=== EXERCISE ===
Can you rewrite everything from the line containing "Given: Select Do" down to the last of the lines below as a numbered list, leaving out blank lines?

=== SUPPLIED RECORDS ===
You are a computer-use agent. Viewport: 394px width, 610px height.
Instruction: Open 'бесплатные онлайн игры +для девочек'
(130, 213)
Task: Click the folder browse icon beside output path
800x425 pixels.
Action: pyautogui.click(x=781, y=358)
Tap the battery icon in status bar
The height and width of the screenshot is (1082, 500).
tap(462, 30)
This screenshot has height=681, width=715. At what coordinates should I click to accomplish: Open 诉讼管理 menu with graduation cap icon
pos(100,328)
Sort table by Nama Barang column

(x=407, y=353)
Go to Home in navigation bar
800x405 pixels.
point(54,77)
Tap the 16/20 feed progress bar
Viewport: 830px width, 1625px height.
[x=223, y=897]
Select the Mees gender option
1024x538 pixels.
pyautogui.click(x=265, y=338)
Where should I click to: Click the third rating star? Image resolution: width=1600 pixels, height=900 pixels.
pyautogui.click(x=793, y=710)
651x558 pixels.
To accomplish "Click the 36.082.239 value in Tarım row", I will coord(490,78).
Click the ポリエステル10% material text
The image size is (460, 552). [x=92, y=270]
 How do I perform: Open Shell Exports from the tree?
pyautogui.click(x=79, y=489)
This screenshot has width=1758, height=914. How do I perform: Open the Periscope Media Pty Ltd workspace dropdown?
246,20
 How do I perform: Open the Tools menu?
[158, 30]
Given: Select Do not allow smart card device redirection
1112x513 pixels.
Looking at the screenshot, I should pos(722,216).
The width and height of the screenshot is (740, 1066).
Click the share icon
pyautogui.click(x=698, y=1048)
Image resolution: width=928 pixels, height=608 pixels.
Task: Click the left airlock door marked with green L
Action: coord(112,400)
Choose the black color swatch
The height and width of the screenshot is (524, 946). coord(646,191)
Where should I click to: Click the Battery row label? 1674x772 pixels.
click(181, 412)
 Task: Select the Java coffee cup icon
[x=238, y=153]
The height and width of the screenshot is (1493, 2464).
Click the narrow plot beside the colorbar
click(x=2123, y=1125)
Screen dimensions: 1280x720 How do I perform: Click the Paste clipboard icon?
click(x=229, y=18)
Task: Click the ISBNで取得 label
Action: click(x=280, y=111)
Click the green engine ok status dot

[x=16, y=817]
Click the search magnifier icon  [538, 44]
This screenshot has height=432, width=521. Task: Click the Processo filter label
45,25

=== REPLY TO THE EXERCISE ===
1. Given: Select Do not allow smart card device redirection
2. 1112x513 pixels.
3. Looking at the screenshot, I should pos(722,216).
4. The width and height of the screenshot is (740, 1066).
5. Click the share icon
6. pyautogui.click(x=698, y=1048)
7. Image resolution: width=928 pixels, height=608 pixels.
8. Task: Click the left airlock door marked with green L
9. Action: coord(112,400)
10. Choose the black color swatch
11. The height and width of the screenshot is (524, 946). coord(646,191)
12. Where should I click to: Click the Battery row label? 1674x772 pixels.
13. click(181, 412)
14.  Task: Select the Java coffee cup icon
15. [x=238, y=153]
16. The height and width of the screenshot is (1493, 2464).
17. Click the narrow plot beside the colorbar
18. click(x=2123, y=1125)
19. Screen dimensions: 1280x720 How do I perform: Click the Paste clipboard icon?
20. click(x=229, y=18)
21. Task: Click the ISBNで取得 label
22. Action: click(x=280, y=111)
23. Click the green engine ok status dot
24. [x=16, y=817]
25. Click the search magnifier icon  [538, 44]
26. This screenshot has height=432, width=521. Task: Click the Processo filter label
27. 45,25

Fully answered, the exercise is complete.